— Raw data —
══════

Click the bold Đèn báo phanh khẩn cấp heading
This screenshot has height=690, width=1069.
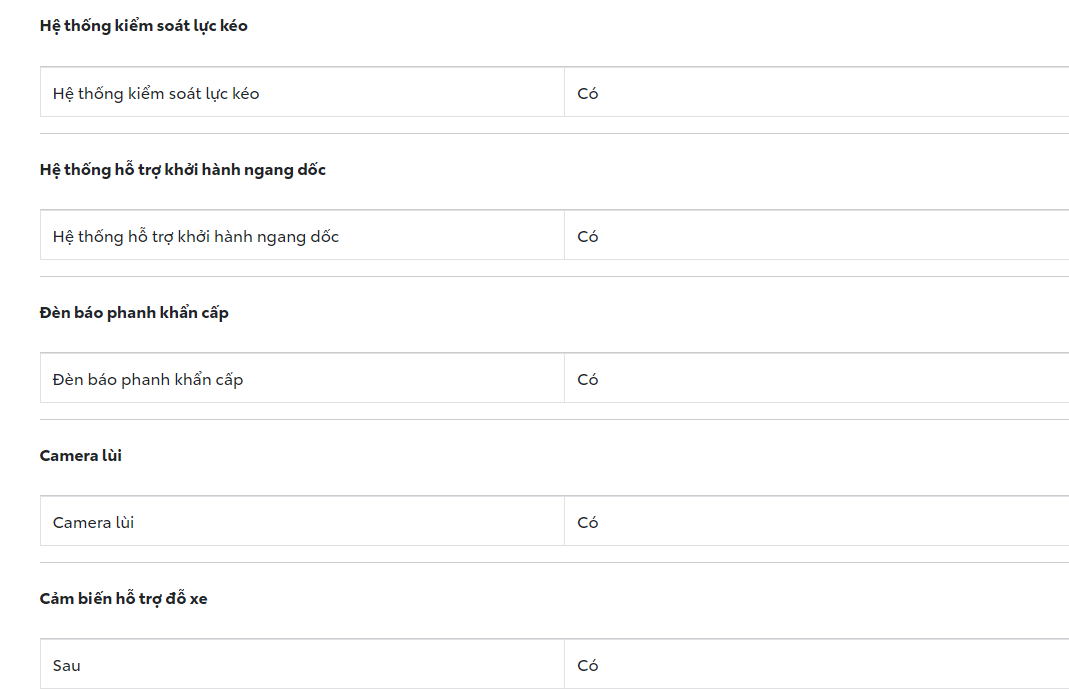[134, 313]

══════

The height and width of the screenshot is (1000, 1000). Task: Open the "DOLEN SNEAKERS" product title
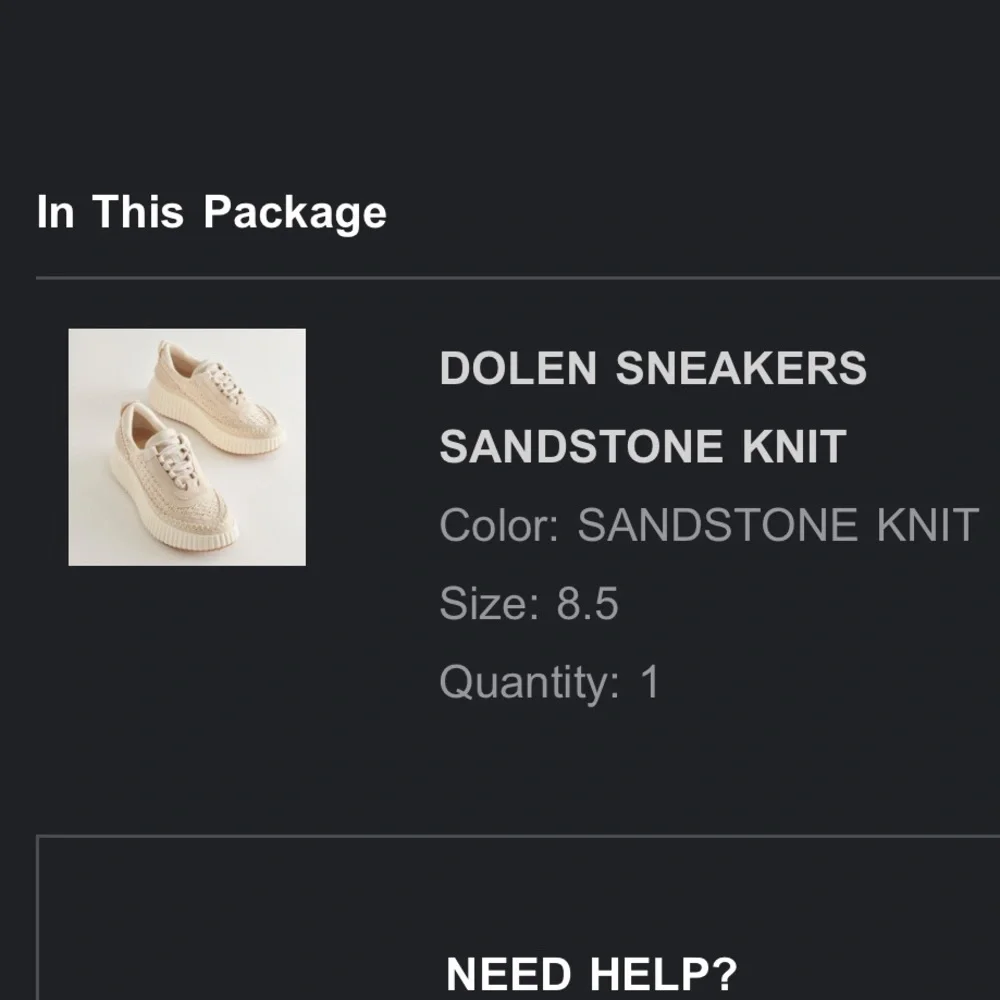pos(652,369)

══════

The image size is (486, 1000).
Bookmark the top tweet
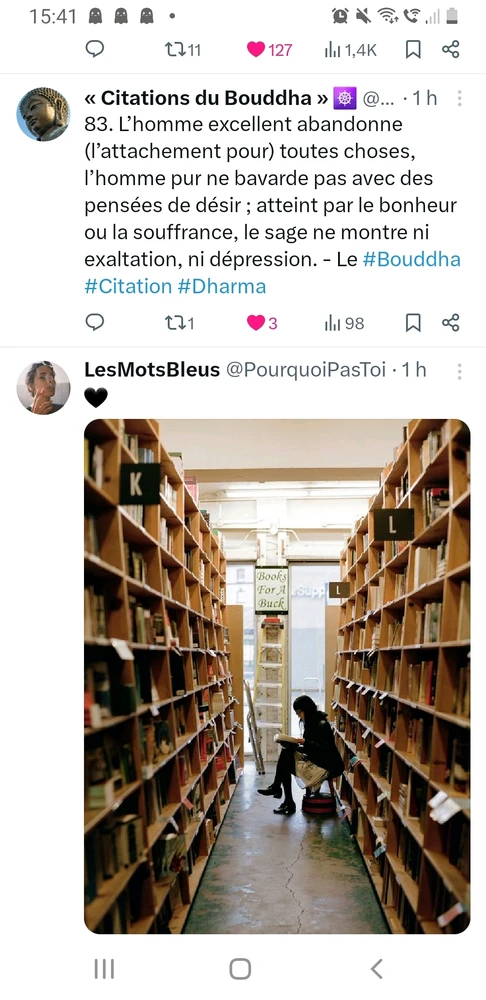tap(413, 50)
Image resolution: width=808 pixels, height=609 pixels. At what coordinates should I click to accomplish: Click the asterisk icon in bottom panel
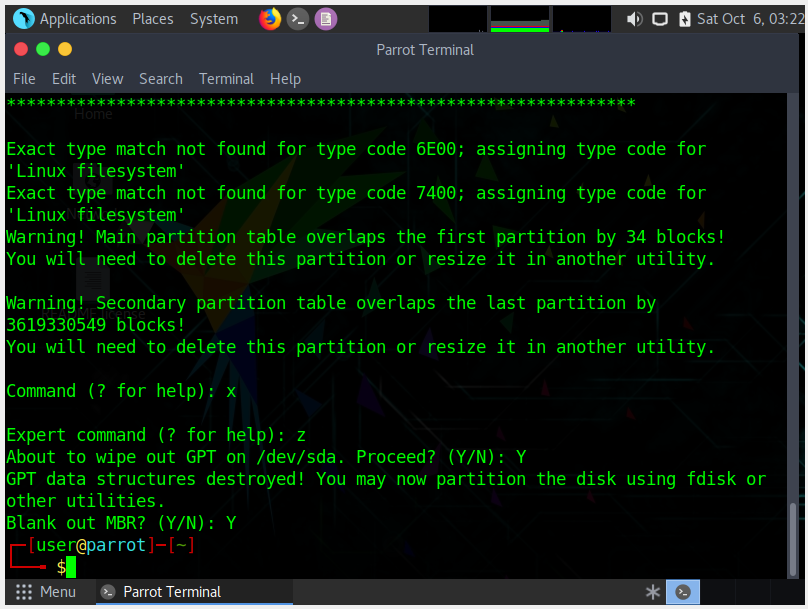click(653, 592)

══════

— Stated problem —
Quote the data starting with the line that contains "The height and" and going on through the line that contains "pos(652,369)", without the pictures.

— Task answer —
The height and width of the screenshot is (1000, 1000). Task: Open the "DOLEN SNEAKERS" product title
pos(652,369)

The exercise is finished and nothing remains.